Retype the lines of the entries below word for word, from the line containing "Viewport: 382px width, 416px height." through the line containing "Toggle the left sidebar panel icon".

= Raw data =

++++++++

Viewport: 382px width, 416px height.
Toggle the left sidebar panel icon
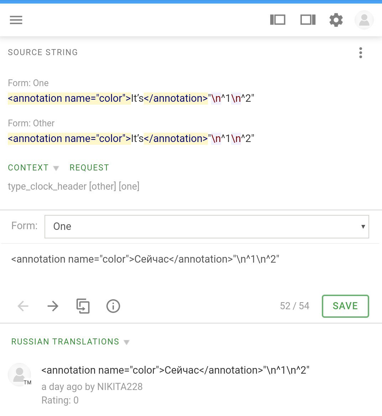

++++++++

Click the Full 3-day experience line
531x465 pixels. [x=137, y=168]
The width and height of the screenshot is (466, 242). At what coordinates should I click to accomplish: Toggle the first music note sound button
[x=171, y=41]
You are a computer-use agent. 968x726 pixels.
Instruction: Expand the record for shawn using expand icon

++++++++

= Task result =
Viewport: 382px width, 416px height.
Toggle the left sidebar panel icon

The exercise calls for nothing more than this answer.